> SUPPLIED RECORDS
------------------------------------------------
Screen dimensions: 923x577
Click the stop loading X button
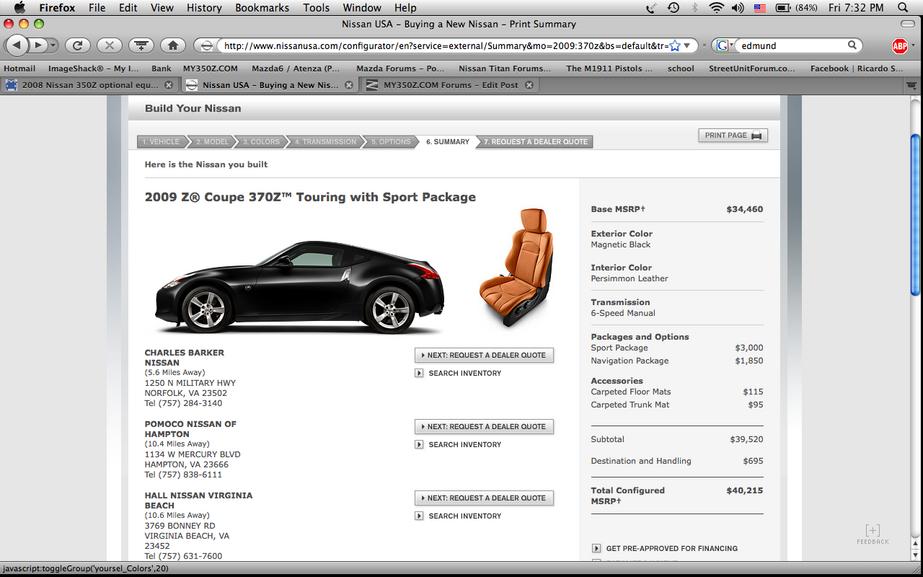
------------------------------------------------
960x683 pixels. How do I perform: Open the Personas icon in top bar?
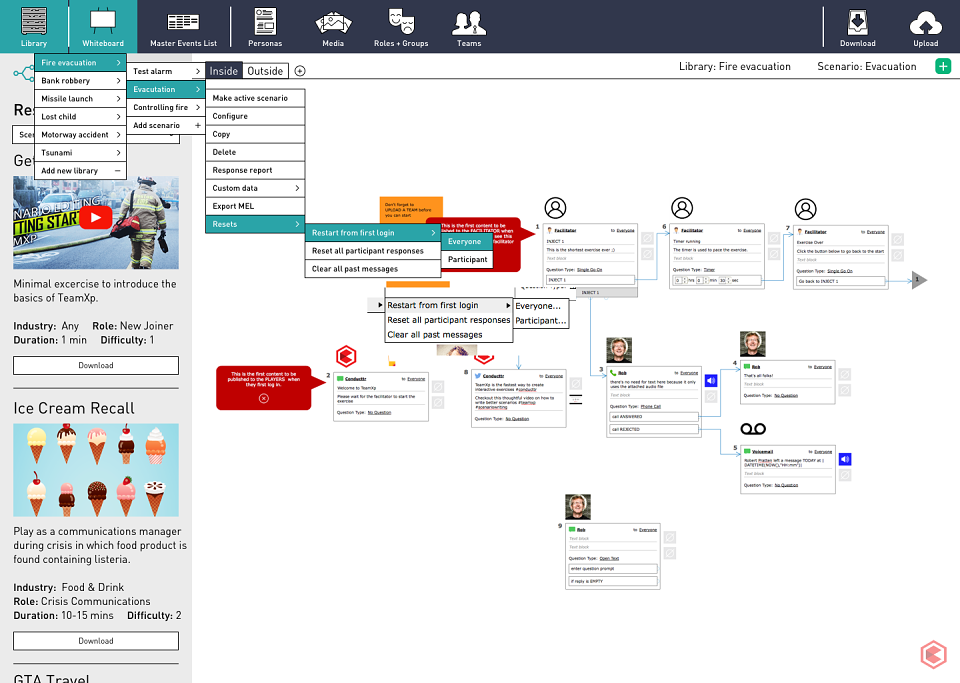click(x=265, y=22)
------------------------------------------------
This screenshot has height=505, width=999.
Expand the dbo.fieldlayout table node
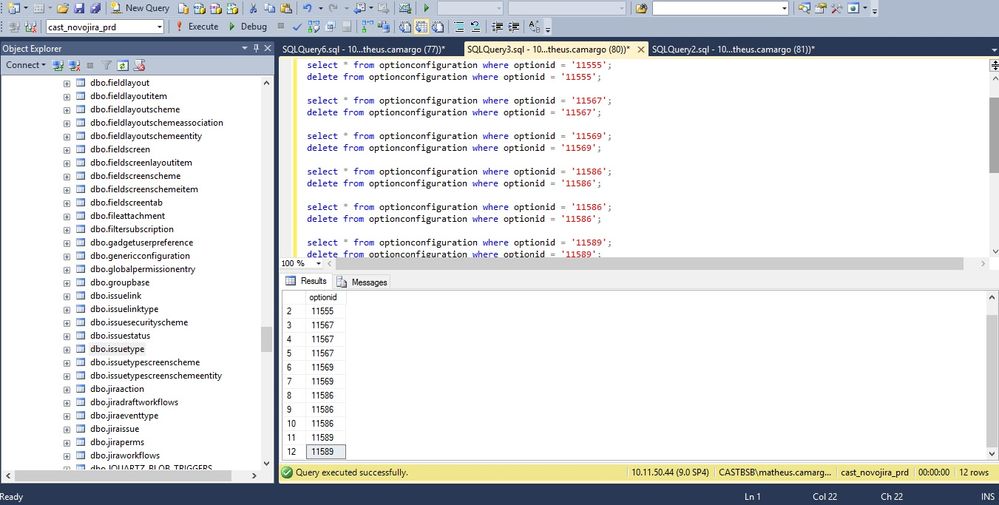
------------------------------------------------
> PROBLEM DESCRIPTION
Could you output the records as a Markdown table with the columns Row and Text, one numbered row per line, beginning at the line that has "960x683 pixels. How" and stopping after the line that has "click(x=265, y=22)"? Leave out blank lines and pictures.

> FINAL RESULT
| Row | Text |
|---|---|
| 1 | 960x683 pixels. How do I perform: Open the Personas icon in top bar? |
| 2 | click(x=265, y=22) |